* [Task to carry out]
From the records below, output exactly the lines running from the line containing "Task: Click the dropdown list scroll up arrow" through the line containing "Click the teal", and no others.

* [Raw data]
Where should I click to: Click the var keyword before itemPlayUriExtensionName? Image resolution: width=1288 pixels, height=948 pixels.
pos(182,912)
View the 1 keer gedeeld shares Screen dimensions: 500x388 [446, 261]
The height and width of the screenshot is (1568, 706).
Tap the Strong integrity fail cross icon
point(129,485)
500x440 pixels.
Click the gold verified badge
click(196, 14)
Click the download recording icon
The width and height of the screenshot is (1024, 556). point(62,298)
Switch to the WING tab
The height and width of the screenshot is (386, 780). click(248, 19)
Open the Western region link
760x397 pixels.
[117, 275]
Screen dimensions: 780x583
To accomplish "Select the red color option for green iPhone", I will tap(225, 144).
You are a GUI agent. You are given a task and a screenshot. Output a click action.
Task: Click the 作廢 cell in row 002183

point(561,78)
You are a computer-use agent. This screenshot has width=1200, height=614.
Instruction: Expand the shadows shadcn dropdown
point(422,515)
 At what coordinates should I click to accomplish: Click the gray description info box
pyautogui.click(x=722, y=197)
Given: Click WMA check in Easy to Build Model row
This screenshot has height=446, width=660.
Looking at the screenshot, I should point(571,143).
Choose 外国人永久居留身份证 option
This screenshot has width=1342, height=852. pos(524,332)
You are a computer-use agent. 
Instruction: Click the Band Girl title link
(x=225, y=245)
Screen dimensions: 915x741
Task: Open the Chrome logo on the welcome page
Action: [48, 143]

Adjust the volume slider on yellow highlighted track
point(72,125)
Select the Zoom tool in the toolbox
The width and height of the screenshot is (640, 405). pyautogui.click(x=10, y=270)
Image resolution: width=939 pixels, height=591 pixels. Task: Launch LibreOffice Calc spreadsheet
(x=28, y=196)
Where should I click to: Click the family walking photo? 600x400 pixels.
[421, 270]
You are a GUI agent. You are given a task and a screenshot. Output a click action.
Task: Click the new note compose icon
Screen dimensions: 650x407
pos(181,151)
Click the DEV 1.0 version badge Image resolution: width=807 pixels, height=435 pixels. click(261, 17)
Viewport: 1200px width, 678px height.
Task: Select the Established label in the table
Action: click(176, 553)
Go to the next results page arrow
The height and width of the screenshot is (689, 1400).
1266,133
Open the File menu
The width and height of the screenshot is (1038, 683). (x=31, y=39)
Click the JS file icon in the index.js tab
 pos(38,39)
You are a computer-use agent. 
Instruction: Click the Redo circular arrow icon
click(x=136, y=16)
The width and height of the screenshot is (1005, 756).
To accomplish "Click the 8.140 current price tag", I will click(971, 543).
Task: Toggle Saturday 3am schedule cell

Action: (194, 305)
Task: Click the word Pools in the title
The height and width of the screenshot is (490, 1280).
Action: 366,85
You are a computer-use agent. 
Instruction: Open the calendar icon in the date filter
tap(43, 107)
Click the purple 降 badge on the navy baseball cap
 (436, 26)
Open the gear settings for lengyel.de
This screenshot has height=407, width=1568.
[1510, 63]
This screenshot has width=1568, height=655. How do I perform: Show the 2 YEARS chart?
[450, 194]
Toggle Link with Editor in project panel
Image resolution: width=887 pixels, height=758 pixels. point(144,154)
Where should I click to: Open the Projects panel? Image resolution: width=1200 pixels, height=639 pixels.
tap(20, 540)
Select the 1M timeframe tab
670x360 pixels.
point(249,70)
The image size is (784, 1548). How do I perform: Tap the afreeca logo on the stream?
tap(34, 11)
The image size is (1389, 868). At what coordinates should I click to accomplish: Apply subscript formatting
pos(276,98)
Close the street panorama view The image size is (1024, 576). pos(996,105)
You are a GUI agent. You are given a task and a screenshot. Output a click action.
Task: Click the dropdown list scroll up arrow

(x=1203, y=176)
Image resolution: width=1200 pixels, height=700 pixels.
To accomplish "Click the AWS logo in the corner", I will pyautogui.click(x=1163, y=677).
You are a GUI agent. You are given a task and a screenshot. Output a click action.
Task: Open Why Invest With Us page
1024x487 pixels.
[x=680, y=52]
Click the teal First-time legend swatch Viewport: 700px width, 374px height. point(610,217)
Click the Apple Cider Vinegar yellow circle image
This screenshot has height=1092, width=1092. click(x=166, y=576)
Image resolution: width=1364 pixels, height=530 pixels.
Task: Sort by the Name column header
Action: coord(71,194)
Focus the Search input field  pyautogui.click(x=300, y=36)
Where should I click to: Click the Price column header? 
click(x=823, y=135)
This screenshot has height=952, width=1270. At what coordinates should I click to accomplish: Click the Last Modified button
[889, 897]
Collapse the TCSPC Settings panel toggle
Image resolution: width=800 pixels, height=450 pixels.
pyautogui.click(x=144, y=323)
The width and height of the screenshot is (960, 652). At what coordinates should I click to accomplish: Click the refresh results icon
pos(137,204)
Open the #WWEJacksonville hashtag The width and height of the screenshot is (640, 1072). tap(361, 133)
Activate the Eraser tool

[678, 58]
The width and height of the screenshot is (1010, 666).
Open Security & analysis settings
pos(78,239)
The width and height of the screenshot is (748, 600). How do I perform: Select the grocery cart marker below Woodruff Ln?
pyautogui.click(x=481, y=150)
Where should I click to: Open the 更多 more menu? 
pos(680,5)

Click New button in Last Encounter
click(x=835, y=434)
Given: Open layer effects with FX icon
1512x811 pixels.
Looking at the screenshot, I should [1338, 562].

* [Task result]
Task: Click the dropdown list scroll up arrow

(x=1203, y=176)
Image resolution: width=1200 pixels, height=700 pixels.
To accomplish "Click the AWS logo in the corner", I will pyautogui.click(x=1163, y=677).
You are a GUI agent. You are given a task and a screenshot. Output a click action.
Task: Open Why Invest With Us page
1024x487 pixels.
[x=680, y=52]
Click the teal First-time legend swatch Viewport: 700px width, 374px height. point(610,217)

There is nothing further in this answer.